Print the part of the filmmaker interview below from "PR: I was wondering" to "to be shot?", word for word.

Given passage.
====

DT: Were there differences between the original script that won the award and the final version?

KL: Yes, of course, because filmmaking or making any art is not like making any other product, like television or video. If you have a design or parts you can combine them to make a product, but when you make art it goes through a quite different process, pretty organic I think. It is like a plant with its own life and grows up. You have to always watch the pot, to see how it grows and grows. So it always changes. As a filmmaker you have to adapt to these changes, and keep your eyes on this process.

PR: I was wondering how visual the script was because the style of your film is very different from a conventional film. Did your script include how the film was going to be shot?

KL: No, not at all. It was a pretty conventional screenplay because I wrote this screenplay in 1988 and I just started to study filmmaking in 1986, so after studying filmmaking for two years I don’t think I had any ideas for the film’s style or filmmaking. As I’ve said, I’m from a literature background so the screenplay was pretty much like literature. It was a very conventional drama. When I got a chance to direct this film, my idea for film had changed from when I wrote the script. I found myself in a real dilemma in terms of how I would direct this film because the script was too dramatic and there was too much storytelling. I had to decide how to break down the storytelling and how to say it the way I really wanted to say. I tried to re-write the screenplay into a totally different form. And during the process I made many decisions to make drastic changes. The final version is quite different from the original screenplay. I finally finished the screenplay last summer before I started shooting.

PR: It is interesting because of the way you were discussing poetry and how you needed to go into another medium to achieve your goal in being poetic, that’s exactly the style of the film. When you were talking about poetry, I was thinking about the style of the film, and how it is a very poetic approach and this is what makes the style different from mainstream film. You studied film at UCLA, so there would also seem to be a contradiction between studying film in America and making this kind of film. Were you exposed to other kinds of film at UCLA apart from conventional Hollywood films?

====

Entries provided.
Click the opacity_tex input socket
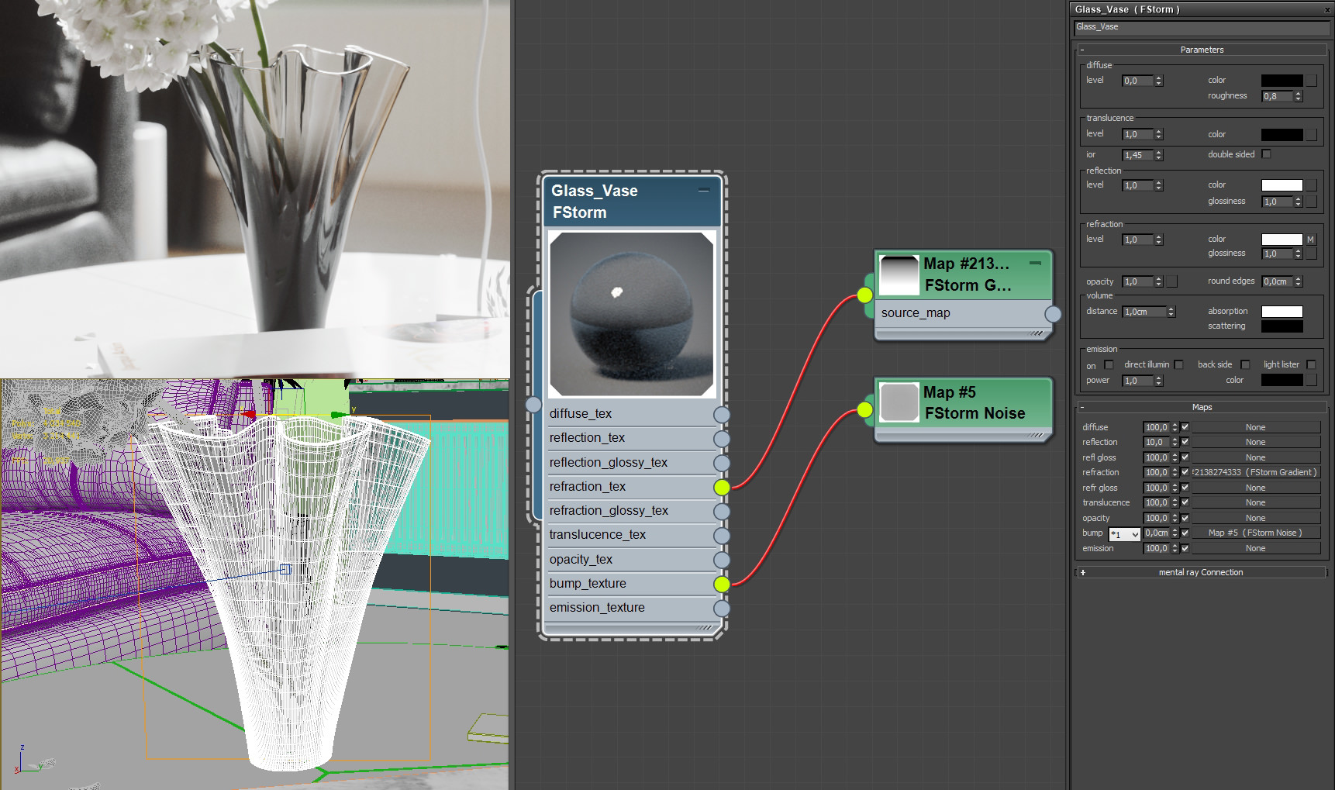pyautogui.click(x=722, y=560)
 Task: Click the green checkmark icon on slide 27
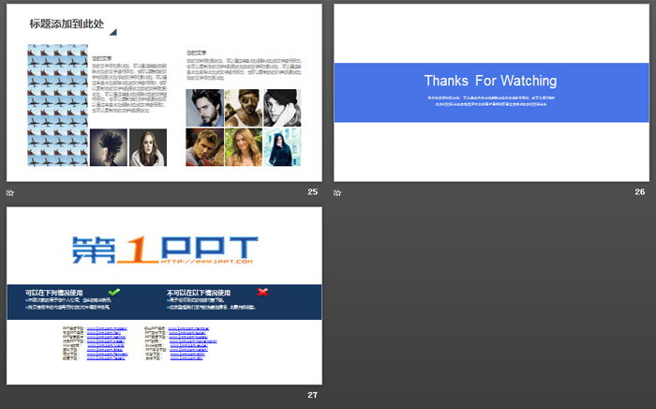pyautogui.click(x=114, y=293)
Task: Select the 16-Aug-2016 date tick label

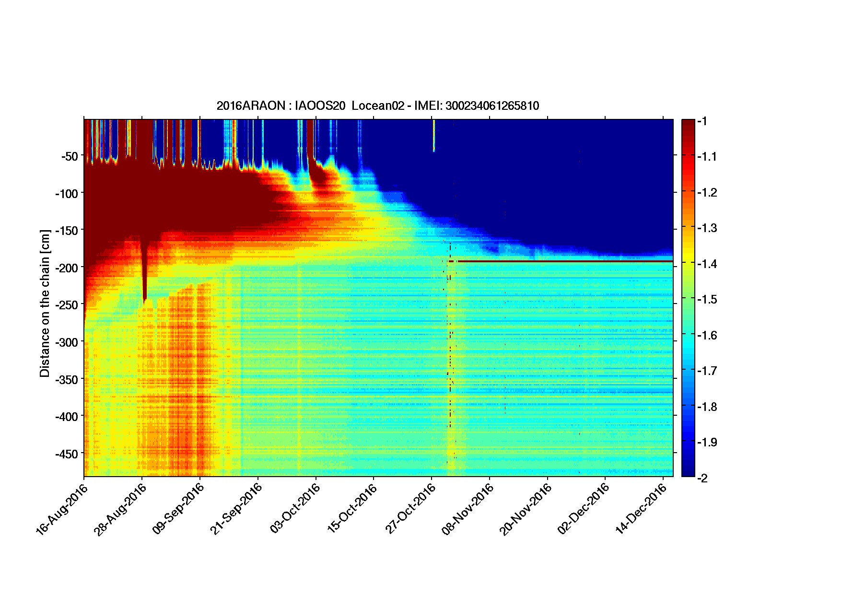Action: (62, 509)
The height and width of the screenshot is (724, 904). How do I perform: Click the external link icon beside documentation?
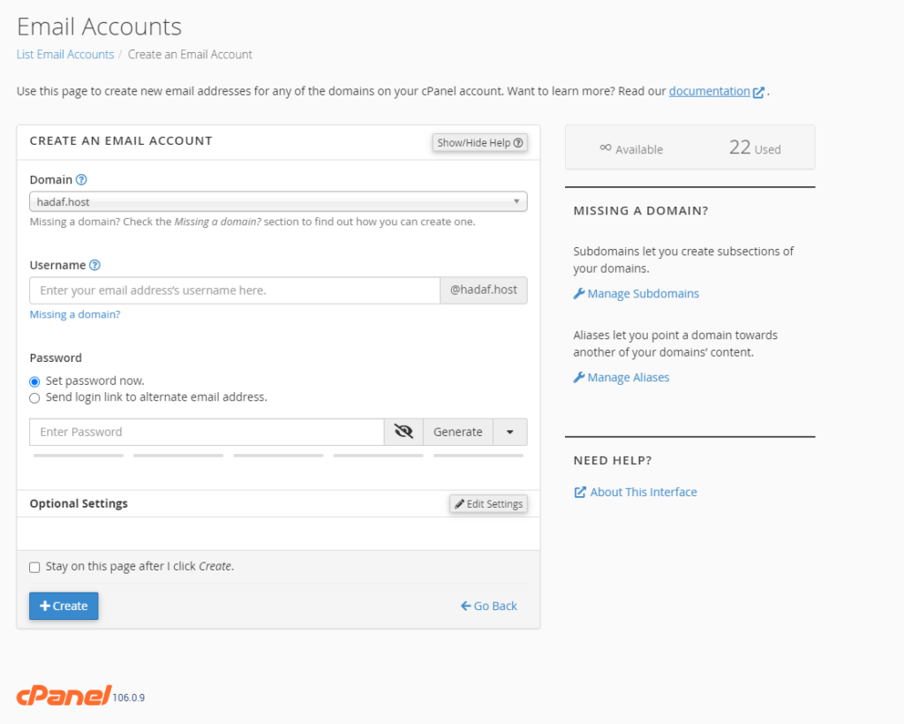758,92
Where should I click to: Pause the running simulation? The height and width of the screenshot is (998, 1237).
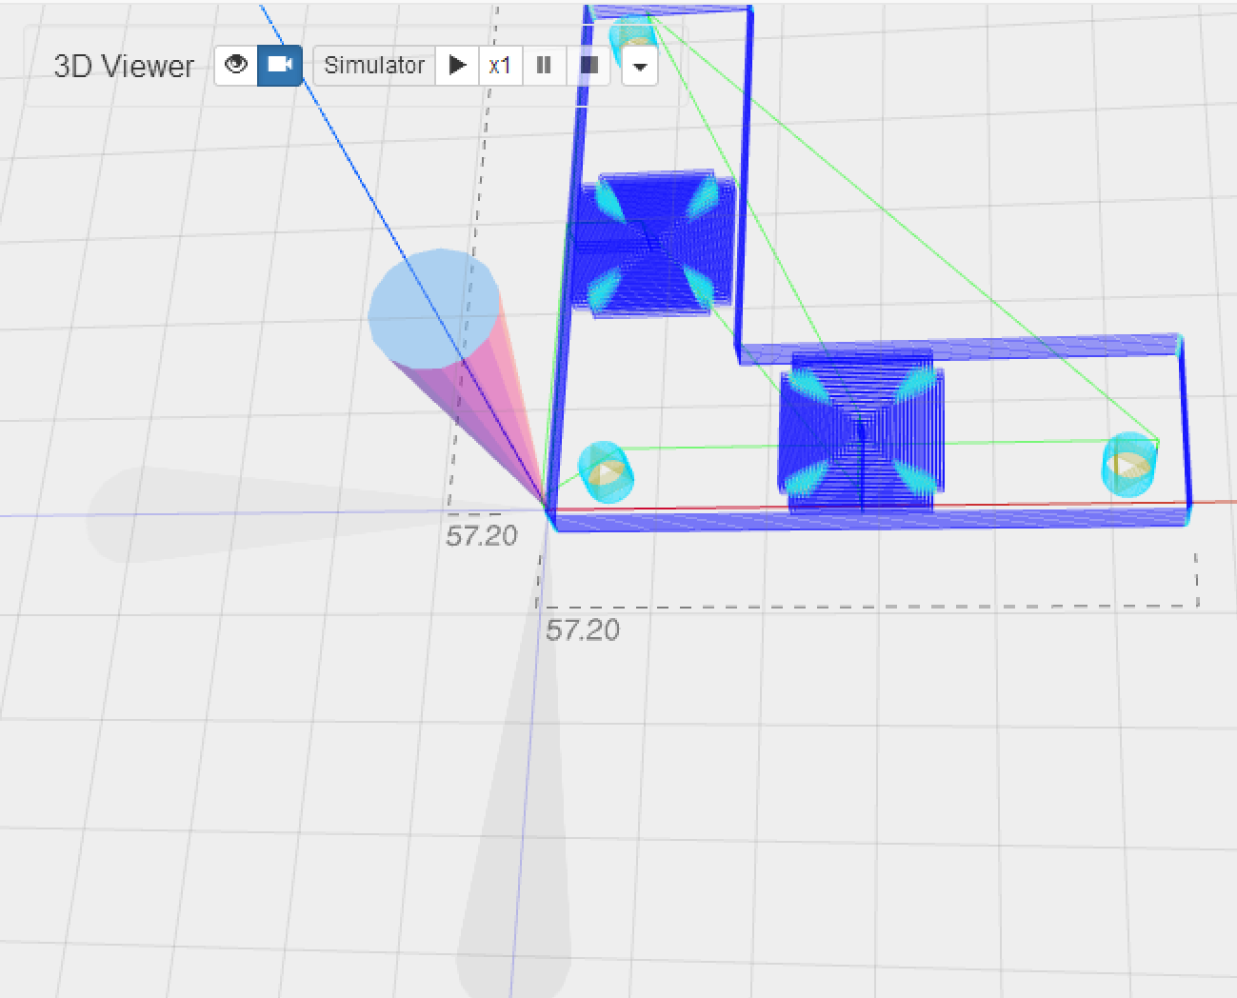click(x=544, y=66)
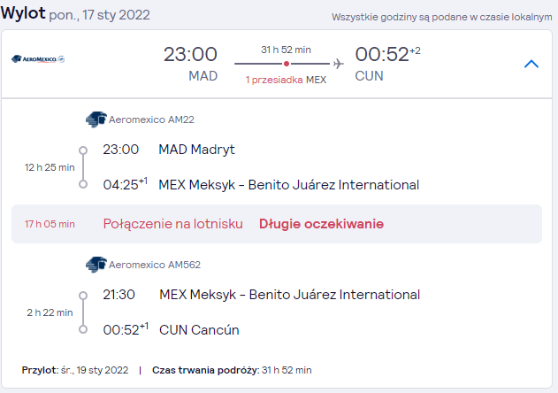This screenshot has height=393, width=558.
Task: Click the Aeromexico AM22 flight number
Action: pyautogui.click(x=151, y=119)
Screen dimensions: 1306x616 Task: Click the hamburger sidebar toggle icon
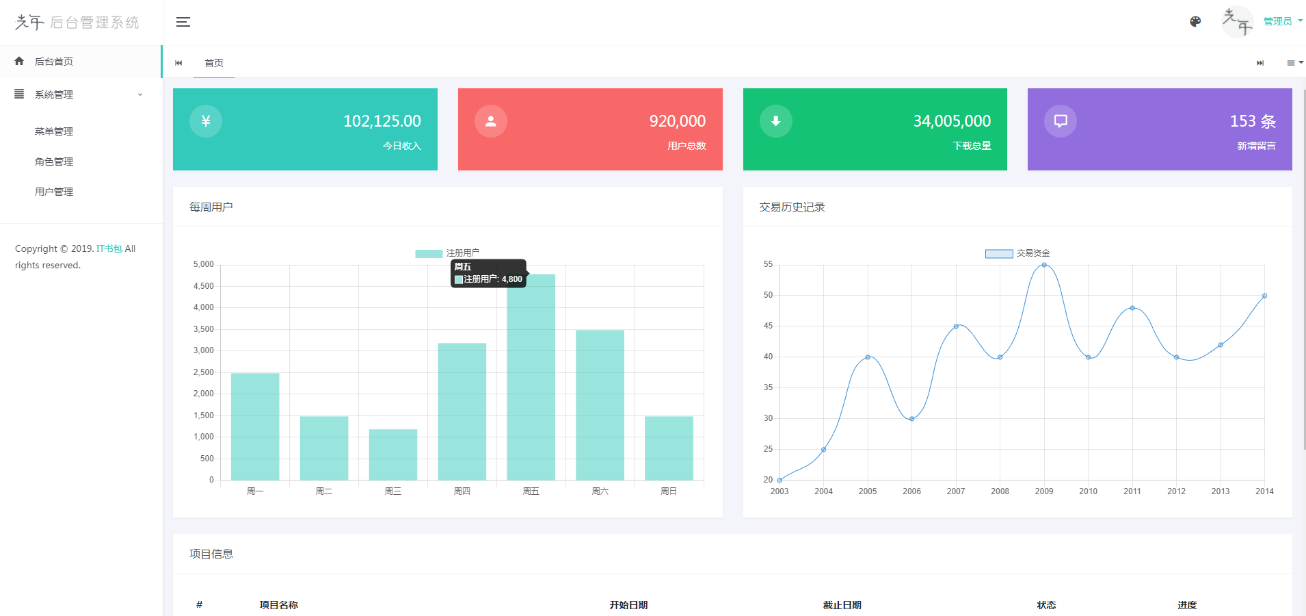(x=183, y=22)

====

Answer to the task.
PR: I was wondering how visual the script was because the style of your film is very different from a conventional film. Did your script include how the film was going to be shot?